What is expected | Below are records to be output exactly, every one of them.

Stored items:
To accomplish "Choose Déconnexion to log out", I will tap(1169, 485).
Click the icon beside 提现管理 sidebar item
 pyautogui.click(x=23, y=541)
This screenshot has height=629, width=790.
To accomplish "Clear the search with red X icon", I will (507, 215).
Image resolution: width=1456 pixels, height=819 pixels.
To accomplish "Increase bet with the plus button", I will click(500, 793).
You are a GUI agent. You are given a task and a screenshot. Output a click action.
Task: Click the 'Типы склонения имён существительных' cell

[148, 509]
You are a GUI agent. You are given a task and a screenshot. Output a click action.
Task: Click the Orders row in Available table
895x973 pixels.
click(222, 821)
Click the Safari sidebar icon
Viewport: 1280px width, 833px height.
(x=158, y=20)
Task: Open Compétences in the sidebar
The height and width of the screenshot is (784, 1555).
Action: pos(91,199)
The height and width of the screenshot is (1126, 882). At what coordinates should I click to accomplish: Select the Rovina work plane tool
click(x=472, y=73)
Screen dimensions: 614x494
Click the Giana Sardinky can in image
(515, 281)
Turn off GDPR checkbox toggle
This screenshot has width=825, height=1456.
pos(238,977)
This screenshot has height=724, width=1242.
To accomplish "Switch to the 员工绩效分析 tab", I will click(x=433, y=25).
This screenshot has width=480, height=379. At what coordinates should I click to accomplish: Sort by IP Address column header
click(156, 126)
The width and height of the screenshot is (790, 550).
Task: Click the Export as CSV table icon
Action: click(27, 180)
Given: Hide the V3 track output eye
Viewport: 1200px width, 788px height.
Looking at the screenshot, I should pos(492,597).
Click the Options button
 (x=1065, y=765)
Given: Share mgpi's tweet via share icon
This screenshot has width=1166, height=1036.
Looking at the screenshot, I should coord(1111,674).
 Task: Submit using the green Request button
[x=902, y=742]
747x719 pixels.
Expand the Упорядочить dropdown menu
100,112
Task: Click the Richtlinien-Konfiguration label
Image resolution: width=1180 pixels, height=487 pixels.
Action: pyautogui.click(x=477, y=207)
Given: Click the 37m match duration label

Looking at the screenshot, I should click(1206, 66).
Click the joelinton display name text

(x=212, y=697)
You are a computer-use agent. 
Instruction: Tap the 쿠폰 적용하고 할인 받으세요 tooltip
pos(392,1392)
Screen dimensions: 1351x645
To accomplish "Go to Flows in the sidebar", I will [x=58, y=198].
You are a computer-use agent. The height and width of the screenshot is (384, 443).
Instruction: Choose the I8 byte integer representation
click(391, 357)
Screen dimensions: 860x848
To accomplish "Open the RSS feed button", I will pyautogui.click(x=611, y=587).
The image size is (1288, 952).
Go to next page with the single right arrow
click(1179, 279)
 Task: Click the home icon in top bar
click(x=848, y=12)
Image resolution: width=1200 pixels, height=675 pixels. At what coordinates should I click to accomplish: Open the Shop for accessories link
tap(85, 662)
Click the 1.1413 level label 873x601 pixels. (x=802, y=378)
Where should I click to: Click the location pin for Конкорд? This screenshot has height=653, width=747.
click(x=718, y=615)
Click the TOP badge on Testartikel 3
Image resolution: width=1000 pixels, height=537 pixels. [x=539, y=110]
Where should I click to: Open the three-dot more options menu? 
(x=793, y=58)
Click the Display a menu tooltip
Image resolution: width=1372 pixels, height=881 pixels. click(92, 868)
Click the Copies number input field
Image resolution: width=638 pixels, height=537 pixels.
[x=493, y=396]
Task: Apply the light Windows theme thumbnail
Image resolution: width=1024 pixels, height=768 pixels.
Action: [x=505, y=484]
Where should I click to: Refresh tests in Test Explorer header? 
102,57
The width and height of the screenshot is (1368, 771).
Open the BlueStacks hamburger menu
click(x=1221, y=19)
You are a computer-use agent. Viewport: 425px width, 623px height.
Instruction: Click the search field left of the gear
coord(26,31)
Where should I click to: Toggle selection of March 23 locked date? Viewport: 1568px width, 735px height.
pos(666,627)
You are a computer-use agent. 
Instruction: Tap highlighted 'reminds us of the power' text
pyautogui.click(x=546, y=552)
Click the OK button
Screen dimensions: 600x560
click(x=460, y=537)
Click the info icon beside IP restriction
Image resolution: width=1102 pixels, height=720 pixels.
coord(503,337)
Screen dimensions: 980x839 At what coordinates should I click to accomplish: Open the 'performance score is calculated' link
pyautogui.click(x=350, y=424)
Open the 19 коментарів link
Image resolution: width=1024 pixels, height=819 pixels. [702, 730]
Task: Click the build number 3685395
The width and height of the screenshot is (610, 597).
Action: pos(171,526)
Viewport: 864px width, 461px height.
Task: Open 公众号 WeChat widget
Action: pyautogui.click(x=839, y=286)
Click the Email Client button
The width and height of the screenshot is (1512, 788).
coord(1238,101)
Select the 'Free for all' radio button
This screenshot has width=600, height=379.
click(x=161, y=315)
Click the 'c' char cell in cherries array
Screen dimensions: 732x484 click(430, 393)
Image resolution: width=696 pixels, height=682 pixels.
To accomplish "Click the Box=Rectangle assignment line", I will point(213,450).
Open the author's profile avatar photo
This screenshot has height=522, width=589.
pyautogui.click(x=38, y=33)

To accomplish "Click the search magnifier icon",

Written solution |
To accomplish "Choose Déconnexion to log out", I will tap(1169, 485).
Click the icon beside 提现管理 sidebar item
 pyautogui.click(x=23, y=541)
This screenshot has height=629, width=790.
To accomplish "Clear the search with red X icon", I will (507, 215).
Image resolution: width=1456 pixels, height=819 pixels.
To accomplish "Increase bet with the plus button", I will click(500, 793).
You are a GUI agent. You are given a task and a screenshot. Output a click action.
Task: Click the 'Типы склонения имён существительных' cell

[148, 509]
You are a GUI agent. You are given a task and a screenshot. Output a click action.
Task: Click the Orders row in Available table
895x973 pixels.
click(222, 821)
Click the Safari sidebar icon
Viewport: 1280px width, 833px height.
(x=158, y=20)
Task: Open Compétences in the sidebar
The height and width of the screenshot is (784, 1555).
Action: pos(91,199)
The height and width of the screenshot is (1126, 882). At what coordinates should I click to accomplish: Select the Rovina work plane tool
click(x=472, y=73)
Screen dimensions: 614x494
Click the Giana Sardinky can in image
(515, 281)
Turn off GDPR checkbox toggle
This screenshot has width=825, height=1456.
pos(238,977)
This screenshot has height=724, width=1242.
To accomplish "Switch to the 员工绩效分析 tab", I will click(x=433, y=25).
This screenshot has width=480, height=379. At what coordinates should I click to accomplish: Sort by IP Address column header
click(156, 126)
The width and height of the screenshot is (790, 550).
Task: Click the Export as CSV table icon
Action: click(27, 180)
Given: Hide the V3 track output eye
Viewport: 1200px width, 788px height.
Looking at the screenshot, I should pos(492,597).
Click the Options button
 (x=1065, y=765)
Given: Share mgpi's tweet via share icon
This screenshot has width=1166, height=1036.
Looking at the screenshot, I should coord(1111,674).
 Task: Submit using the green Request button
[x=902, y=742]
747x719 pixels.
Expand the Упорядочить dropdown menu
100,112
Task: Click the Richtlinien-Konfiguration label
Image resolution: width=1180 pixels, height=487 pixels.
Action: pyautogui.click(x=477, y=207)
Given: Click the 37m match duration label

Looking at the screenshot, I should click(1206, 66).
Click the joelinton display name text

(x=212, y=697)
You are a computer-use agent. 
Instruction: Tap the 쿠폰 적용하고 할인 받으세요 tooltip
pos(392,1392)
Screen dimensions: 1351x645
To accomplish "Go to Flows in the sidebar", I will [x=58, y=198].
You are a computer-use agent. The height and width of the screenshot is (384, 443).
Instruction: Choose the I8 byte integer representation
click(391, 357)
Screen dimensions: 860x848
To accomplish "Open the RSS feed button", I will pyautogui.click(x=611, y=587).
The image size is (1288, 952).
Go to next page with the single right arrow
click(1179, 279)
 Task: Click the home icon in top bar
click(x=848, y=12)
Image resolution: width=1200 pixels, height=675 pixels. At what coordinates should I click to accomplish: Open the Shop for accessories link
tap(85, 662)
Click the 1.1413 level label 873x601 pixels. (x=802, y=378)
Where should I click to: Click the location pin for Конкорд? This screenshot has height=653, width=747.
click(x=718, y=615)
Click the TOP badge on Testartikel 3
Image resolution: width=1000 pixels, height=537 pixels. [x=539, y=110]
Where should I click to: Open the three-dot more options menu? 
(x=793, y=58)
Click the Display a menu tooltip
Image resolution: width=1372 pixels, height=881 pixels. click(92, 868)
Click the Copies number input field
Image resolution: width=638 pixels, height=537 pixels.
[x=493, y=396]
Task: Apply the light Windows theme thumbnail
Image resolution: width=1024 pixels, height=768 pixels.
Action: [x=505, y=484]
Where should I click to: Refresh tests in Test Explorer header? 
102,57
The width and height of the screenshot is (1368, 771).
Open the BlueStacks hamburger menu
click(x=1221, y=19)
You are a computer-use agent. Viewport: 425px width, 623px height.
Instruction: Click the search field left of the gear
coord(26,31)
Where should I click to: Toggle selection of March 23 locked date? Viewport: 1568px width, 735px height.
pos(666,627)
You are a computer-use agent. 
Instruction: Tap highlighted 'reminds us of the power' text
pyautogui.click(x=546, y=552)
Click the OK button
Screen dimensions: 600x560
click(x=460, y=537)
Click the info icon beside IP restriction
Image resolution: width=1102 pixels, height=720 pixels.
coord(503,337)
Screen dimensions: 980x839 At what coordinates should I click to accomplish: Open the 'performance score is calculated' link
pyautogui.click(x=350, y=424)
Open the 19 коментарів link
Image resolution: width=1024 pixels, height=819 pixels. [702, 730]
Task: Click the build number 3685395
The width and height of the screenshot is (610, 597).
Action: pos(171,526)
Viewport: 864px width, 461px height.
Task: Open 公众号 WeChat widget
Action: pyautogui.click(x=839, y=286)
Click the Email Client button
The width and height of the screenshot is (1512, 788).
coord(1238,101)
Select the 'Free for all' radio button
This screenshot has width=600, height=379.
click(x=161, y=315)
Click the 'c' char cell in cherries array
Screen dimensions: 732x484 click(430, 393)
Image resolution: width=696 pixels, height=682 pixels.
To accomplish "Click the Box=Rectangle assignment line", I will point(213,450).
Open the author's profile avatar photo
This screenshot has height=522, width=589.
pyautogui.click(x=38, y=33)

To accomplish "Click the search magnifier icon",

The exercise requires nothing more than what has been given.